According to local ATOS honcho Don Reasor, the almost 60-year-old console comes from the old Paramount Theatre in Middletown, New York. Additional parts were cannibalized from far and wide--the "Main Tibia Clausa and Open Diapason" and the "Flute Celeste/Concert Flute" are from the Fox Theatres in Tucson and Phoenix, respectively; the "10 hp Spencer blower" comes from the Saeger Theatre in New Orleans; two "Aeloian-Skinner Violes" originated in the Tabernacle organ in Salt Lake City; the "Austin Horn Diapason and Principal" are from the Los Angeles Philharmonic Hall organ; and 14 "Wurlitzer Ranks" are from no less a hall than Radio City Roxy Theatre. What all of this means, I've no idea, but it suggests that the Orpheum's new baby has a fine pedigree.

Reasor says that such elaborate organs were marketed to theater owners in the later years of the silent era as a method of downsizing--they were called "unit orchestras" and used to replace the small pit orchestras once employed by the theaters with a single musician. In a typical modern-technology twist, however, even that one musician is no longer always strictly necessary. "One new feature of this instrument," he says, "is that a soloist's performance can be fed right into a computer hard drive and played back with nobody at the keyboard. That way when schoolkids are touring the theater, the docents can say, 'Okay, kids, here's what it sounds like.'"

A retired American Airlines employee, Reasor isn't an organist himself. "I'm a professional listener," he says. His ears finally received the payoff of his labors a few weeks ago when he at last heard the Wurlitzer's tones reverberating within the walls of the Orpheum. "It sort of brings tears to your eyes, after having dreamed about it for so long."

At 41, Rob Richards, the man who will sit down to play Halloween Eve, is a mere whippersnapper by theater-organist standards. A graduate of Northern State University in Aberdeen, South Dakota, Richards lives in Studio City, California, where he's trying to break into film scoring, but travels the country to play a theater-organ event about once a month.

"Phantom is one of the most requested silents," Richards says. "My accompaniment is semi-improvised. I use a theme for each of the characters and for major pivot points in the action, and for the rest I have to see how I'm inspired. It may be music I've written or music from the classics. I don't use the D minor Toccata for Phantom, though, because it's a bit of a cliche."

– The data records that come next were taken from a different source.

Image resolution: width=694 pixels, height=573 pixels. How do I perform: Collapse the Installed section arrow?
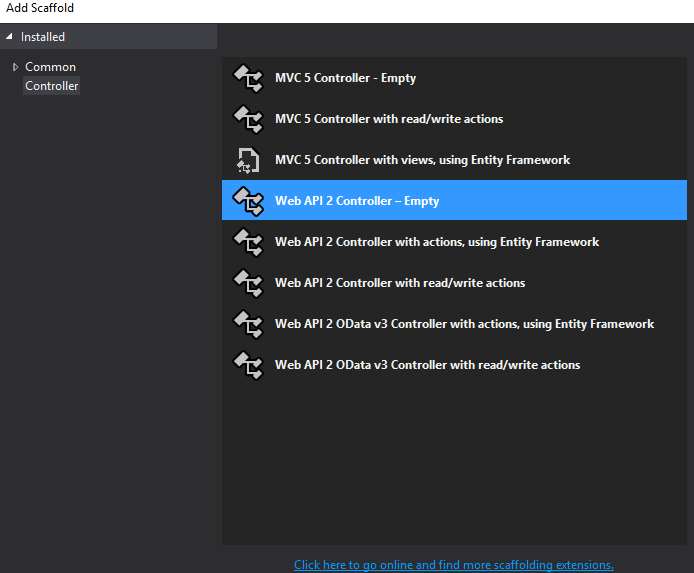[10, 37]
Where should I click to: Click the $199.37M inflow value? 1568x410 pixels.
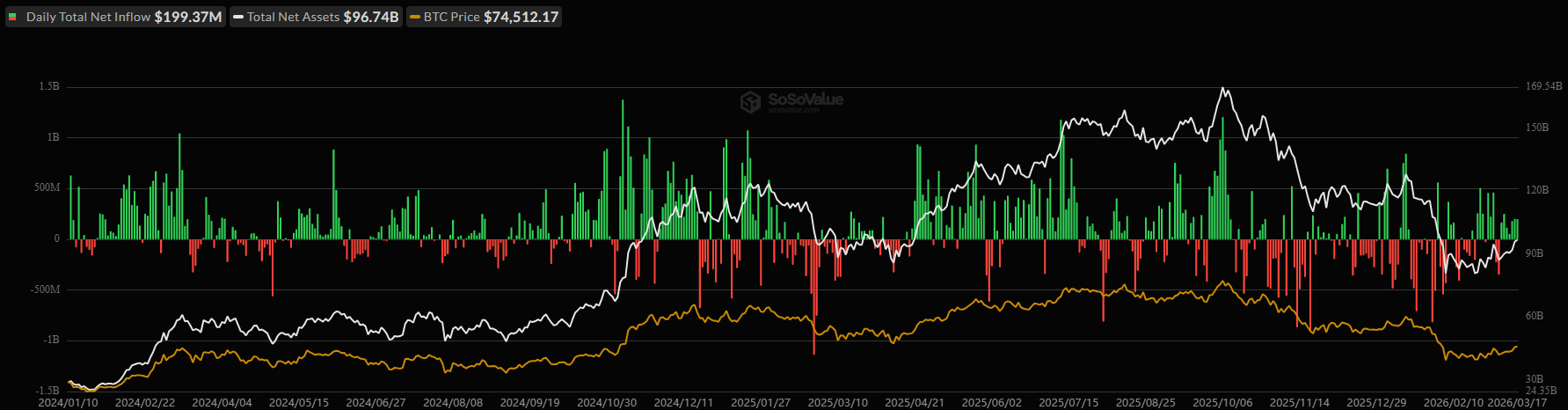188,18
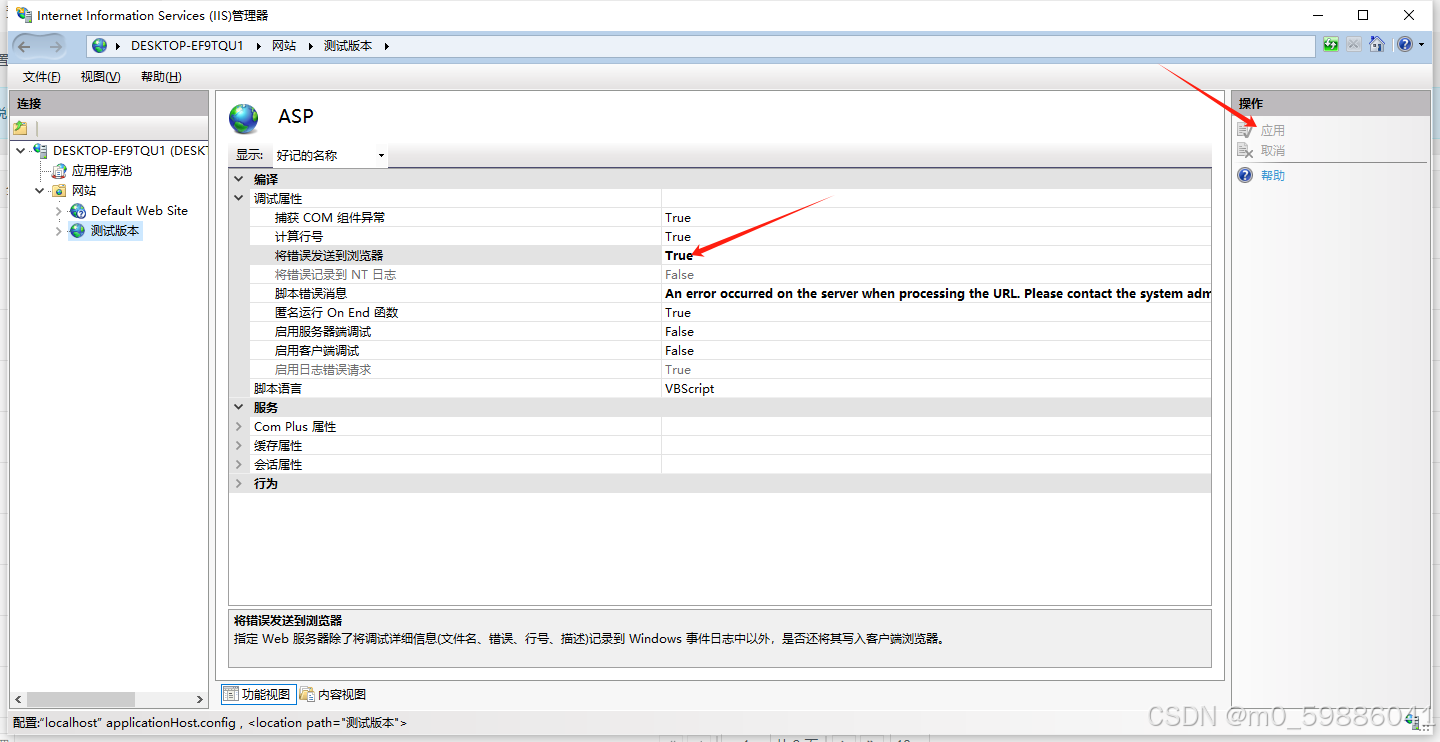
Task: Click the ASP globe icon above the settings list
Action: pos(243,117)
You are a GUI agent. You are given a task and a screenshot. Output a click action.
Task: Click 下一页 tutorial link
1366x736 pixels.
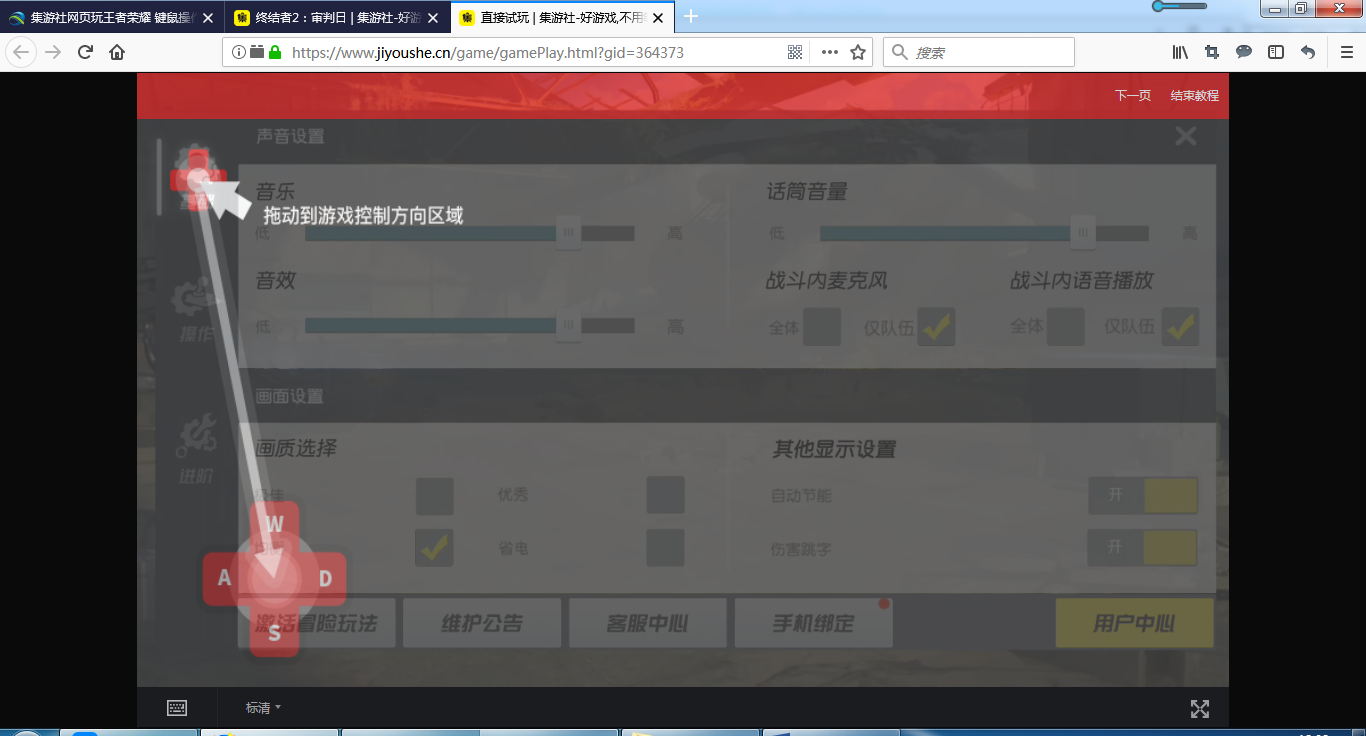point(1132,96)
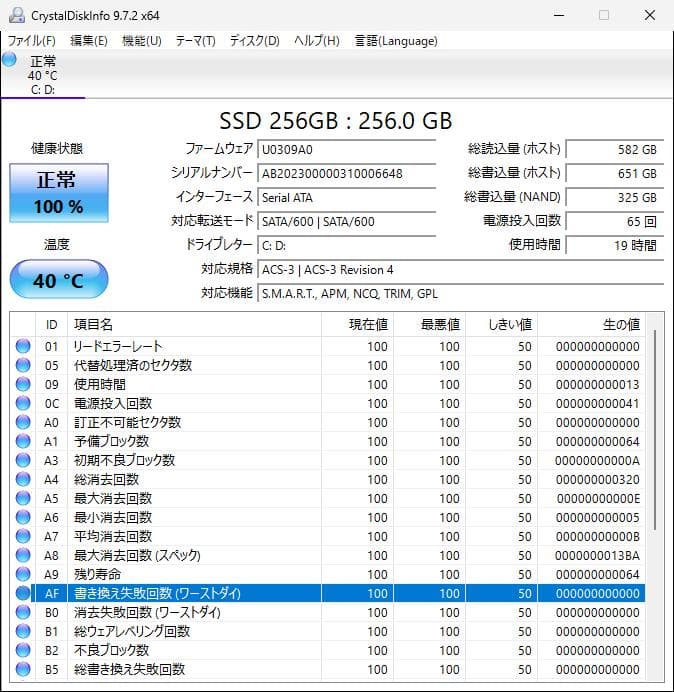Click the ファームウェア value field U0309A0
Viewport: 674px width, 692px height.
click(346, 149)
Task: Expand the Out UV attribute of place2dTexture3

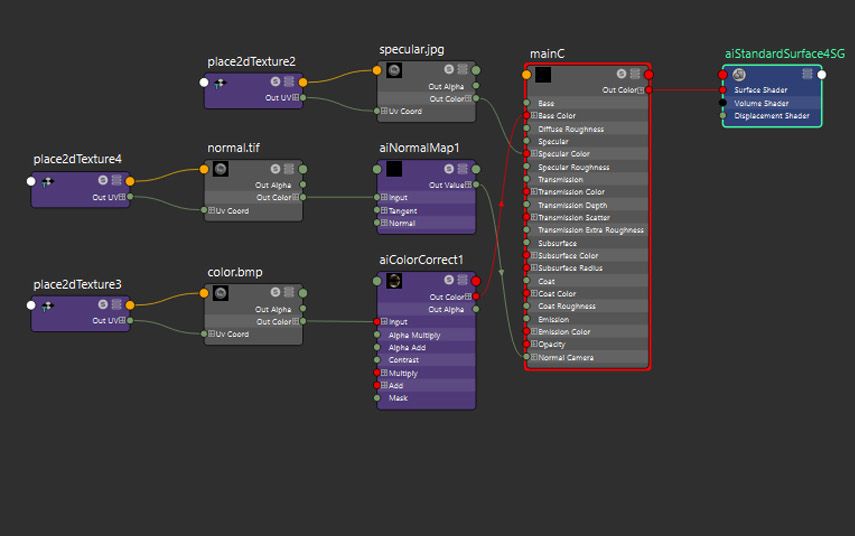Action: click(125, 321)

A slight disappointment, that. Hasn't hearing the Phantom rumble out those great, somber Bach tones passed out of the realm of cliche and into the realm of obligatory archetype? Even so, the prospect of seeing Phantom at Orpheum Theatre, with live-organ accompaniment, is enough to make either a cinephile or a music lover drool. If you've never seen the peerless mime of Lon Chaney in the title role--one of the most extraordinary pieces of acting ever captured on film--it's hard to imagine a more atmospheric way to initiate yourself, or your kids. The price is right, too: $8.50 for adults, $5 for kids under 11. Kids under 3 go free.

The Phantom of the Opera:
Directed by Rupert Julian; with Lon Chaney.
Unrated.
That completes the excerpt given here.